While many Americans have lost jobs because of outsourcing and the economic situation, America’s Emergency Unemployment Compensation (EUC) program is expiring at the end of December.
It is unprecedented, according to a report from the Department of Labor, “Since 1948 Congress has never allowed extended unemployment benefits to expire with unemployment rates as high as they are now and the long-term unemployment rate is currently twice as high as in any previous month in which benefits expired.”
Banks, which are considered responsible for the financial meltdown, were bailed out. But the American public, especially those who lost jobs, are facing one stumbling block after another.
Congress authorized EUC in 2008. The program provides critical support for workers that have exhausted their regular employment benefits during times of high unemployment.
No Votes for Longer Unemployment Help
Congress doesn’t seem to be in any hurry to extend the program. There are no roll call votes for two bills on record. Two legislative measures are under consideration, H.R. 3546 and S. 1747, that would extend EUC until Jan. 1, 2015, among other issues. There hasn’t been much action on either bill. Democrats support and Republicans oppose both legislations.
The December congressional budget agreement allows EUC to end.

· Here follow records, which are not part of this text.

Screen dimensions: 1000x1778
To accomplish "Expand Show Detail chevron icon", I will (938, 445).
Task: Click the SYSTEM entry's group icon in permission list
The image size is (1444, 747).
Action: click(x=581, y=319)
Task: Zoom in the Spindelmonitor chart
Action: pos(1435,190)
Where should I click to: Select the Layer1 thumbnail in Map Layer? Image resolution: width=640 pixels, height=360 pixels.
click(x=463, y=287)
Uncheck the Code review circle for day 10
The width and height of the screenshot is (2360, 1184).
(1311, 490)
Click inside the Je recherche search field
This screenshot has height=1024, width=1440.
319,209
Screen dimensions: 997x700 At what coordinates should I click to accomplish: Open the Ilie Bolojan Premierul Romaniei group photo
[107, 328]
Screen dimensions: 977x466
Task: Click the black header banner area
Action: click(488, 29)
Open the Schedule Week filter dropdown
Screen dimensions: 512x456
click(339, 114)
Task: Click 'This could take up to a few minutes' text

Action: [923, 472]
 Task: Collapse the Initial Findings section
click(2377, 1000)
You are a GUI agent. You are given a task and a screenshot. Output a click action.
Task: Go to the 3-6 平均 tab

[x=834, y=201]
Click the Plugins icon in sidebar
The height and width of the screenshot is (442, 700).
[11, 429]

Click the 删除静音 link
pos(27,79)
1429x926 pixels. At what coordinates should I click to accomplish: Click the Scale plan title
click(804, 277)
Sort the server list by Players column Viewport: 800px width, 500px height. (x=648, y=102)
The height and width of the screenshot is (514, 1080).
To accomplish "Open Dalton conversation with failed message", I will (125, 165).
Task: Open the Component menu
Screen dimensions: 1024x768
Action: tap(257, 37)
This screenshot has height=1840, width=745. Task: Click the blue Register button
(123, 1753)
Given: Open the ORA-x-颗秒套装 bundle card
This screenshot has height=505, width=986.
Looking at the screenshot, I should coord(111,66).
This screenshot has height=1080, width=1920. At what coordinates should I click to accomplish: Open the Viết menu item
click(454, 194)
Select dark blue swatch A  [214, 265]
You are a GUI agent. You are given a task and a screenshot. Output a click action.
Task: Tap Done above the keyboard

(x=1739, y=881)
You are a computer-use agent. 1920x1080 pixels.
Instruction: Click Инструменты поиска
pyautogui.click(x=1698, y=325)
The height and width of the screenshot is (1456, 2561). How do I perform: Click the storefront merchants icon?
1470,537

Unless legislation passes Congress, “Those currently receiving EUC would be immediately cut off,” according to a report by the Council of Economic Advisers (CEA) and the U.S. Department of Labor.
Since the inception of EUC after the Great Recession began, close to 69 million people escaped poverty. It was crucial, according to a December report from The Council of Economic Advisers and the Department of Labor.
“In 2012 alone, UI [extended unemployment insurance] benefits lifted an estimated 2.5 million people out of poverty,” stated the report. Approximately 1.3 million unemployed workers would need welfare benefits and food stamps if extended benefits expire, putting these programs under greater stress.
There are many more unemployed than the end of November official unemployment rate counts. The official rate ignores people that are no longer looking for jobs or work part time. If one included all the unemployed, the rate would be 13.2 percent.
Crucial for America’s Economic Recovery
“Failing to extend UI benefits would put a dent in jobseekers’ incomes, reducing demand and costing 240,000 jobs in 2014,” said the report.
According to labor experts, extending EUC is crucial for the economy and the affected workers. Not only would people lose income, it would affect the Gross Domestic Product (GDP). GDP is the market value of all goods and services produced during a given time.
“Estimates from the Congressional Budget Office and JP Morgan suggest that without an extension of EUC GDP will be 0.2 to .04 percentage points lower,” said the CEA and Department of Labor.
According to the National Employment Law Project (NELP) the extended unemployment insurance is needed, because the market does not churn out enough positions when compared to the unemployment situation.
Monthly job openings increased by 67 percent between 2009 and August 2013.
However, the “average monthly hires only increased 15.9 percent … unemployed workers still vastly outnumber job openings in every industry sector. And despite job openings increasing, actual hiring remains comparatively weak,” according to NELP.
Opponents claim that extending EUC would put more people in the unemployment lines and increase the national debt. They call the program just another welfare benefit.
Rep. Tom Cole (R-Okla.) said Republicans are against extending the extended unemployment benefits, according to the Huffington Post. “I can’t justify adding $25 billion more to the deficit,” Senate Minority Whip John Cornyn, (R-Texas), told the National Journal. He said he could consider extending the insurance if it was paid for.
Yet, “I don’t want to leave people hurting,” said Sen. Orrin Hatch, (R-Utah), the National Journal reported.
EUC benefits are not extended during a normal unemployment situation, but only during times when a significant number of people have lost jobs. Generally, it allows for an additional 13 or 20 weeks, depending on the state, of compensation after the normal unemployment compensation has run out.
“For the past 25 years, fewer than half of unemployed workers have actually received unemployment insurance, except during recessions,” stated a 2013 article published by the Center on Budget and Policy Priorities.
People that resigned and those looking for their first job are not eligible.
The funds for the program are drawn from taxes paid by an employer. Economists reason that in the end the employer will not pay the tax out of company’s coffers. In short, the employee’s salary is lowered by the amount of the tax paid by the employer, according to the Center on Budget and Policy Priorities.
Who pays for the funds or who receives the funds is unimportant. What counts is that the unemployed person gets a lifeline.